An exact transcription of all the data is required.

☆ ☆ ☆ ☆ ☆

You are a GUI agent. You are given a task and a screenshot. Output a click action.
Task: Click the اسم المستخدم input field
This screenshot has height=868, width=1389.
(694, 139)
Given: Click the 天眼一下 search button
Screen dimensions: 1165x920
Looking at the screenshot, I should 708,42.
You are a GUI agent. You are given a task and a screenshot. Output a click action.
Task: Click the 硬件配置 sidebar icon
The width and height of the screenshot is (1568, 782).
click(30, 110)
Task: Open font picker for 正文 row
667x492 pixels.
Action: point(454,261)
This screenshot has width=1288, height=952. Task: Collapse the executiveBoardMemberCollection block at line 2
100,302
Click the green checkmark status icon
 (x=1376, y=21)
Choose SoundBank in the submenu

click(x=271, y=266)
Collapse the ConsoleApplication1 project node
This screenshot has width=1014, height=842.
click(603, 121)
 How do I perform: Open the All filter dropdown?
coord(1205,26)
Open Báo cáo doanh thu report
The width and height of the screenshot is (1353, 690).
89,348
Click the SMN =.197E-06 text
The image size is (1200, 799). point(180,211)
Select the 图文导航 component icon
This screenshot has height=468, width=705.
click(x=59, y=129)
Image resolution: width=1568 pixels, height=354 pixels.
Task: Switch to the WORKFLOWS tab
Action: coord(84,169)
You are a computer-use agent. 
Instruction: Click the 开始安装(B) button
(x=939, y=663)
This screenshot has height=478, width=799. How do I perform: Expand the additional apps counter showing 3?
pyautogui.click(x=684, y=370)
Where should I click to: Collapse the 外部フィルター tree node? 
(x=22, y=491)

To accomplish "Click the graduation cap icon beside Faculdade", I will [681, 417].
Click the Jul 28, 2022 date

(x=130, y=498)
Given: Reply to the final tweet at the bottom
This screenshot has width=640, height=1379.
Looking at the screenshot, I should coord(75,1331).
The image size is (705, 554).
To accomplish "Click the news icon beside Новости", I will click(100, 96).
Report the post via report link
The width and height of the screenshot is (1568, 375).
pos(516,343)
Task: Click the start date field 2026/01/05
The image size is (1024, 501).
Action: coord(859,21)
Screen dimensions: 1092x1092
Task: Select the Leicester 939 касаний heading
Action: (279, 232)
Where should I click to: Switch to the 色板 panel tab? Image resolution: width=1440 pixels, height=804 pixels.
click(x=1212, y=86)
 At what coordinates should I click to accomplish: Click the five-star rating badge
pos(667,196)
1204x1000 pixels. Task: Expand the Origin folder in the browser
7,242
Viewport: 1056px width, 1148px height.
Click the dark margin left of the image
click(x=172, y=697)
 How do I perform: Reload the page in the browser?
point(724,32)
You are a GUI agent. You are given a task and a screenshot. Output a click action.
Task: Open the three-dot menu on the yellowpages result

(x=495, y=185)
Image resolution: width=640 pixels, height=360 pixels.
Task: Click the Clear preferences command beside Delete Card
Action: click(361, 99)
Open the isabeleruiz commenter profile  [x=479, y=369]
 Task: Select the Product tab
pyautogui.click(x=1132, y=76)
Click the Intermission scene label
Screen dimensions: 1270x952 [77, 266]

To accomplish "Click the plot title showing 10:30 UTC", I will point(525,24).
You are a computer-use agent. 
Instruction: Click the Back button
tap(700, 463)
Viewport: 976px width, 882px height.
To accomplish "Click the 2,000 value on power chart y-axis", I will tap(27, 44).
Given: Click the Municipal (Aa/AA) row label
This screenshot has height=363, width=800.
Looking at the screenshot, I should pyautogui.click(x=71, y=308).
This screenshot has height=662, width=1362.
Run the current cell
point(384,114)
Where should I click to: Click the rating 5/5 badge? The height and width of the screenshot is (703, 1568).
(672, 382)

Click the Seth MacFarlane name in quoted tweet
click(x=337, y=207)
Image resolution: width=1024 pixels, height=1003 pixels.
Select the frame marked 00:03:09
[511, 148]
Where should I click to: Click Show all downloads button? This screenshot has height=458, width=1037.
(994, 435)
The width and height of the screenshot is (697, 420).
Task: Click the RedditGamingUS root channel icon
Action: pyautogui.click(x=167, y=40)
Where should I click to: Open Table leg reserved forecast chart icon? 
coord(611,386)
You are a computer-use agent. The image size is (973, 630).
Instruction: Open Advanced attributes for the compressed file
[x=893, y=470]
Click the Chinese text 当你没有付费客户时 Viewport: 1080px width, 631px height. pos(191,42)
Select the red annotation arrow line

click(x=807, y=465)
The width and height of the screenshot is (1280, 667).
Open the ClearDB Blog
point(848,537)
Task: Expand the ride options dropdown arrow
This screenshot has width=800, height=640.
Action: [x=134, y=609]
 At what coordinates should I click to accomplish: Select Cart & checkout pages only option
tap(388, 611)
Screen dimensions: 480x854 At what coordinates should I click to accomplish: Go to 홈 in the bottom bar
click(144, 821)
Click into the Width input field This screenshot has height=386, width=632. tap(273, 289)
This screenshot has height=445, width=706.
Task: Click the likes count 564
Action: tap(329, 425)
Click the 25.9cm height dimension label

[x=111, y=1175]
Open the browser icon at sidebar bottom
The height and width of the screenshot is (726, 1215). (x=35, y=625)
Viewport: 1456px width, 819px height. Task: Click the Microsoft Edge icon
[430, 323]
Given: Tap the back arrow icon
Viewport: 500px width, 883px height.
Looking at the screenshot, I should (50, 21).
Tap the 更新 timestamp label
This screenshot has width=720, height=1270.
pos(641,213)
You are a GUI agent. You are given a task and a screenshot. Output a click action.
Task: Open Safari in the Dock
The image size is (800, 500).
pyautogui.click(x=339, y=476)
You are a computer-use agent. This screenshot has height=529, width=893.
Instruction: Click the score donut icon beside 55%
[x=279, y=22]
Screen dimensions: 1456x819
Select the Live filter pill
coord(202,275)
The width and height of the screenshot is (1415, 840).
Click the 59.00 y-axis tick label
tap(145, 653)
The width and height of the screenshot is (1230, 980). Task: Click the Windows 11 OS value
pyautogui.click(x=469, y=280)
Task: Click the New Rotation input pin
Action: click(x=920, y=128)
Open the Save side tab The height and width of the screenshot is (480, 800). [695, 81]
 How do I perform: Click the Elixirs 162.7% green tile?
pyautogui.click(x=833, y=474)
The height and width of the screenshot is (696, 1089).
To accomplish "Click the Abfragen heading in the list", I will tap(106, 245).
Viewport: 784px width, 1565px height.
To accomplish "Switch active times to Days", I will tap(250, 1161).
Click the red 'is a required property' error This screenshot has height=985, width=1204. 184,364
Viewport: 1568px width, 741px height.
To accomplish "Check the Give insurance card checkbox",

☆ ☆ ☆ ☆ ☆

Task result:
You are a GUI agent. You are given a task and a screenshot. Output a click action.
Task: Click the اسم المستخدم input field
This screenshot has height=868, width=1389.
(694, 139)
Given: Click the 天眼一下 search button
Screen dimensions: 1165x920
Looking at the screenshot, I should 708,42.
You are a GUI agent. You are given a task and a screenshot. Output a click action.
Task: Click the 硬件配置 sidebar icon
The width and height of the screenshot is (1568, 782).
click(30, 110)
Task: Open font picker for 正文 row
667x492 pixels.
Action: point(454,261)
This screenshot has width=1288, height=952. Task: Collapse the executiveBoardMemberCollection block at line 2
100,302
Click the green checkmark status icon
 (x=1376, y=21)
Choose SoundBank in the submenu

click(x=271, y=266)
Collapse the ConsoleApplication1 project node
This screenshot has width=1014, height=842.
click(603, 121)
 How do I perform: Open the All filter dropdown?
coord(1205,26)
Open Báo cáo doanh thu report
The width and height of the screenshot is (1353, 690).
89,348
Click the SMN =.197E-06 text
The image size is (1200, 799). point(180,211)
Select the 图文导航 component icon
This screenshot has height=468, width=705.
click(x=59, y=129)
Image resolution: width=1568 pixels, height=354 pixels.
Task: Switch to the WORKFLOWS tab
Action: coord(84,169)
You are a computer-use agent. 
Instruction: Click the 开始安装(B) button
(x=939, y=663)
This screenshot has height=478, width=799. How do I perform: Expand the additional apps counter showing 3?
pyautogui.click(x=684, y=370)
Where should I click to: Collapse the 外部フィルター tree node? 
(x=22, y=491)

To accomplish "Click the graduation cap icon beside Faculdade", I will [681, 417].
Click the Jul 28, 2022 date

(x=130, y=498)
Given: Reply to the final tweet at the bottom
This screenshot has width=640, height=1379.
Looking at the screenshot, I should coord(75,1331).
The image size is (705, 554).
To accomplish "Click the news icon beside Новости", I will click(100, 96).
Report the post via report link
The width and height of the screenshot is (1568, 375).
pos(516,343)
Task: Click the start date field 2026/01/05
The image size is (1024, 501).
Action: coord(859,21)
Screen dimensions: 1092x1092
Task: Select the Leicester 939 касаний heading
Action: (279, 232)
Where should I click to: Switch to the 色板 panel tab? Image resolution: width=1440 pixels, height=804 pixels.
click(x=1212, y=86)
 At what coordinates should I click to accomplish: Click the five-star rating badge
pos(667,196)
1204x1000 pixels. Task: Expand the Origin folder in the browser
7,242
Viewport: 1056px width, 1148px height.
Click the dark margin left of the image
click(x=172, y=697)
 How do I perform: Reload the page in the browser?
point(724,32)
You are a GUI agent. You are given a task and a screenshot. Output a click action.
Task: Open the three-dot menu on the yellowpages result

(x=495, y=185)
Image resolution: width=640 pixels, height=360 pixels.
Task: Click the Clear preferences command beside Delete Card
Action: click(361, 99)
Open the isabeleruiz commenter profile  [x=479, y=369]
 Task: Select the Product tab
pyautogui.click(x=1132, y=76)
Click the Intermission scene label
Screen dimensions: 1270x952 [77, 266]

To accomplish "Click the plot title showing 10:30 UTC", I will point(525,24).
You are a computer-use agent. 
Instruction: Click the Back button
tap(700, 463)
Viewport: 976px width, 882px height.
To accomplish "Click the 2,000 value on power chart y-axis", I will tap(27, 44).
Given: Click the Municipal (Aa/AA) row label
This screenshot has height=363, width=800.
Looking at the screenshot, I should pyautogui.click(x=71, y=308).
This screenshot has height=662, width=1362.
Run the current cell
point(384,114)
Where should I click to: Click the rating 5/5 badge? The height and width of the screenshot is (703, 1568).
(672, 382)

Click the Seth MacFarlane name in quoted tweet
click(x=337, y=207)
Image resolution: width=1024 pixels, height=1003 pixels.
Select the frame marked 00:03:09
[511, 148]
Where should I click to: Click Show all downloads button? This screenshot has height=458, width=1037.
(994, 435)
The width and height of the screenshot is (697, 420).
Task: Click the RedditGamingUS root channel icon
Action: pyautogui.click(x=167, y=40)
Where should I click to: Open Table leg reserved forecast chart icon? 
coord(611,386)
You are a computer-use agent. The image size is (973, 630).
Instruction: Open Advanced attributes for the compressed file
[x=893, y=470]
Click the Chinese text 当你没有付费客户时 Viewport: 1080px width, 631px height. pos(191,42)
Select the red annotation arrow line

click(x=807, y=465)
The width and height of the screenshot is (1280, 667).
Open the ClearDB Blog
point(848,537)
Task: Expand the ride options dropdown arrow
This screenshot has width=800, height=640.
Action: [x=134, y=609]
 At what coordinates should I click to accomplish: Select Cart & checkout pages only option
tap(388, 611)
Screen dimensions: 480x854 At what coordinates should I click to accomplish: Go to 홈 in the bottom bar
click(144, 821)
Click into the Width input field This screenshot has height=386, width=632. tap(273, 289)
This screenshot has height=445, width=706.
Task: Click the likes count 564
Action: tap(329, 425)
Click the 25.9cm height dimension label

[x=111, y=1175]
Open the browser icon at sidebar bottom
The height and width of the screenshot is (726, 1215). (x=35, y=625)
Viewport: 1456px width, 819px height. Task: Click the Microsoft Edge icon
[430, 323]
Given: Tap the back arrow icon
Viewport: 500px width, 883px height.
Looking at the screenshot, I should (50, 21).
Tap the 更新 timestamp label
This screenshot has width=720, height=1270.
pos(641,213)
You are a GUI agent. You are given a task and a screenshot. Output a click action.
Task: Open Safari in the Dock
The image size is (800, 500).
pyautogui.click(x=339, y=476)
You are a computer-use agent. This screenshot has height=529, width=893.
Instruction: Click the score donut icon beside 55%
[x=279, y=22]
Screen dimensions: 1456x819
Select the Live filter pill
coord(202,275)
The width and height of the screenshot is (1415, 840).
Click the 59.00 y-axis tick label
tap(145, 653)
The width and height of the screenshot is (1230, 980). Task: Click the Windows 11 OS value
pyautogui.click(x=469, y=280)
Task: Click the New Rotation input pin
Action: click(x=920, y=128)
Open the Save side tab The height and width of the screenshot is (480, 800). [695, 81]
 How do I perform: Click the Elixirs 162.7% green tile?
pyautogui.click(x=833, y=474)
The height and width of the screenshot is (696, 1089).
To accomplish "Click the Abfragen heading in the list", I will tap(106, 245).
Viewport: 784px width, 1565px height.
To accomplish "Switch active times to Days", I will tap(250, 1161).
Click the red 'is a required property' error This screenshot has height=985, width=1204. 184,364
Viewport: 1568px width, 741px height.
To accomplish "Check the Give insurance card checkbox",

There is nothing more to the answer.